S. Leo Chiang | |
Birth Place: | Kaohsiung, Taiwan |
Occupation: | Filmmaker |
Sung-Chang Leo Chiang (born in Kaohsiung City[1]) is a documentary filmmaker. Born in Taiwan and based in San Francisco, Leo received his MFA in film production from University of Southern California. He lectured in the Social Documentation program at University of California, Santa Cruz, and was a fellow in the Sundance Institute Documentary Film Program.

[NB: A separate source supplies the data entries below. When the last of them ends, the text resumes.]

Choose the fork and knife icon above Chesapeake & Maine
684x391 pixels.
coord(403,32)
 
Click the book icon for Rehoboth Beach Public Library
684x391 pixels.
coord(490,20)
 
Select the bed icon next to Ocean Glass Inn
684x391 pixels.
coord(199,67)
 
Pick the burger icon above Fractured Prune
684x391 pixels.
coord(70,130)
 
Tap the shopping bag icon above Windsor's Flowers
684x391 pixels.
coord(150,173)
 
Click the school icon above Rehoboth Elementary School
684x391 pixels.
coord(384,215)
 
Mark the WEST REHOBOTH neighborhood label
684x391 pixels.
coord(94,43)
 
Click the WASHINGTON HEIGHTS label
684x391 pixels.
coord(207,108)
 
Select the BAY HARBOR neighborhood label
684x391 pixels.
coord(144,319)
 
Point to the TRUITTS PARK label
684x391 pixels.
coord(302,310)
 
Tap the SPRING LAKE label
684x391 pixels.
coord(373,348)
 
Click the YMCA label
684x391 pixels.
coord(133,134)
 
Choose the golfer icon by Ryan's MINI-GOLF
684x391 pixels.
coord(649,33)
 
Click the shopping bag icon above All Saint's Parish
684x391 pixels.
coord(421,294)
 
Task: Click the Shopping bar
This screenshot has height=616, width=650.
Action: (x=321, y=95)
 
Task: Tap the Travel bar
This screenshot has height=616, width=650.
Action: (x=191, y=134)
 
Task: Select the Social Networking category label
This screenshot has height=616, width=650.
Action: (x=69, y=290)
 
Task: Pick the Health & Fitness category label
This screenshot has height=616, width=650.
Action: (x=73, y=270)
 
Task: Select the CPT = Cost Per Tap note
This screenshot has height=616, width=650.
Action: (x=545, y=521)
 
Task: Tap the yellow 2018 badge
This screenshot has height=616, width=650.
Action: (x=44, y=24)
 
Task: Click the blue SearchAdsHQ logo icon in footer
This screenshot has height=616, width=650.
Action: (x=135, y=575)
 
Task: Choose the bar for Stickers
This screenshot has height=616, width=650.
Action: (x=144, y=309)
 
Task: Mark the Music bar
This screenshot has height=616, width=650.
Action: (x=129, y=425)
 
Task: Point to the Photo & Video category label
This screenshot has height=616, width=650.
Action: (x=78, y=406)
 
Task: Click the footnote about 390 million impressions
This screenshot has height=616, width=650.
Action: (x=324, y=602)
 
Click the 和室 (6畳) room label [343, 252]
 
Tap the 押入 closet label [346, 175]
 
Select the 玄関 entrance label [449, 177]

His film Out Run, co-directed with award-winning filmmaker Johnny Symons, premiered at the Full Frame Documentary Film Festival and won Best Cinematography for a Feature Length Documentary Film at the Los Angeles Asian Pacific Film Festival. His previous documentary, Mr. Cao Goes to Washington,[2] won the Inspiration Award at the 2012 Full Frame Documentary Film Festival. His film, A Village Called Versailles,[3] about the rebuilding and transformation of the Vietnamese American community in post-Katrina New Orleans, was nominated for a national News & Documentary Emmy Award. It picked up eight film festival awards, aired on PBS Independent Lens series, and has been acquired by more than 200 academic and public libraries.
His other films include To You Sweetheart, Aloha (PBS broadcast 2006), One + One (CINE Golden Eagle Award 2002), and Safe Journey. Leo also collaborates with other documentary filmmakers as an editor (True-Hearted Vixen, POV 2001; Recalling Orange County, PBS/VOCES 2006) and as a cameraman (Ask Not, Independent Lens 2009).
His 2023 film Island in Between, about Kinmen Island and its Cold War past (e.g. First Taiwan Strait Crisis and Second Taiwan Strait Crisis), was nominated for the 96th Academy Awards in the category of Best Documentary Short Subject. Reuters reported that Chiang "aimed to use the island as a visual representation of the tensions with China, but also to ultimately tell a story about what it means to be Taiwanese."[4]